# Lizardmen armor question



## Fatality (Oct 8, 2008)

Where ever i read anything about lizardmen, i always see someone tallking about their save never being able to be less than 6+, is this regarding some special rule or what?


----------



## Erie Ed (Feb 21, 2009)

If I'm correct for sarus warriors I believe they have +5 from scaly skin, then +4 from shield, and +3 for hand weapon...that is of course if I'm correct.


----------



## NagashKhemmler (Apr 28, 2009)

Erie Ed said:


> If I'm correct for sarus warriors I believe they have +5 from scaly skin, then +4 from shield, and +3 for hand weapon...that is of course if I'm correct.


That's correct, essential heavy armour + shield. HWS brings them to 3+ from the front only, side attacks reduce them to a 4+. A S7/S6 attack will still reduce them to no armour save however, or alternative weaponry, such as a stone thrower or cannon.


----------



## Erie Ed (Feb 21, 2009)

NagashKhemmler said:


> That's correct, essential heavy armour + shield. HWS brings them to 3+ from the front only, side attacks reduce them to a 4+. A S7/S6 attack will still reduce them to no armour save however, or alternative weaponry, such as a stone thrower or cannon.


Not bad for doing that from memory


----------



## Void_Dragon (Jun 11, 2009)

No, that's wrong.

Saurus Warriors and Saurus Cavalry have "Scaly Skin 6+". Then with HW/S they get 5, 4+ in combat from front.

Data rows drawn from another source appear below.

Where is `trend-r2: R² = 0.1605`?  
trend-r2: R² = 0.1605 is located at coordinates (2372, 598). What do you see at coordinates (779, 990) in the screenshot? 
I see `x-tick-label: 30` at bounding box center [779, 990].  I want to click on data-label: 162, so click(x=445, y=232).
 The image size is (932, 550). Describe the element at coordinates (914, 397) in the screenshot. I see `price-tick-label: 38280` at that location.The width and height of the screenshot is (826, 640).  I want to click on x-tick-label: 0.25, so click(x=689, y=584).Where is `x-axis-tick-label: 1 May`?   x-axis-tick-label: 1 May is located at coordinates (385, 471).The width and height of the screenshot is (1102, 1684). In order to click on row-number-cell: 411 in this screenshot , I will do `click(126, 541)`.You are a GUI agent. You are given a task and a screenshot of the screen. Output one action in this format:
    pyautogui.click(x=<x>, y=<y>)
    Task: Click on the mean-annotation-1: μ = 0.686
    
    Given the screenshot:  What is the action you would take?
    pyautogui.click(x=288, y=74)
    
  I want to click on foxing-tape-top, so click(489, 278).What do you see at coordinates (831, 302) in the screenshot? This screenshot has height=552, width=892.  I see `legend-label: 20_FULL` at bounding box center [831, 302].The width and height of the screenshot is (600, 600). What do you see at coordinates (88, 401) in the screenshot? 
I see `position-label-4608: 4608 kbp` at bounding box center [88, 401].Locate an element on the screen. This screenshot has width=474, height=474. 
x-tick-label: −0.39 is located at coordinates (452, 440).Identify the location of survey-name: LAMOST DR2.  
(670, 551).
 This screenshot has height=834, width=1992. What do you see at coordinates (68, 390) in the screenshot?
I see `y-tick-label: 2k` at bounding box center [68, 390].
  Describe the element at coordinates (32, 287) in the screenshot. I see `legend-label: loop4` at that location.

Temple Guard, Saurus Scar-Veterans, and Saurus Oldbloods have "Scaly Skin 5+".

You can increase a Saurus Warrior unit's Scaly Skin to 5+ with a blessed spawning, but this makes them a Special choice.


----------



## Fatality (Oct 8, 2008)

No sarus warriors have a 5+...


----------



## Erie Ed (Feb 21, 2009)

Fatality said:


> No sarus warriors have a 5+...


That is correct I'm looking right at the book and they have a 5+ Scaly Skin


----------



## fastchocolatesurprise (Jun 28, 2009)

Indeed. Just flipped through the book. Saurus 5+, Old Blood 4+. Note that Saurus heroes and lords can take light armor and temple guard have it standard. as per the rulebook scaly skin stacks with armor.That means temple guard , if using their hand weapons and shields instead of halberds, are 2+ in HtoH:shok:. (5+ skin, 1 for shield, 1 for armor and 1 for hw and shield in HtoH).


----------



## NagashKhemmler (Apr 28, 2009)

lol and people say GW doesn't buff new armies to improve sales...


----------



## Mutants_ho! (Jul 3, 2008)

I believe in previous editions it was w/ blessed spawnings, but those no longer exist and +5 scaly skin is standard now.


----------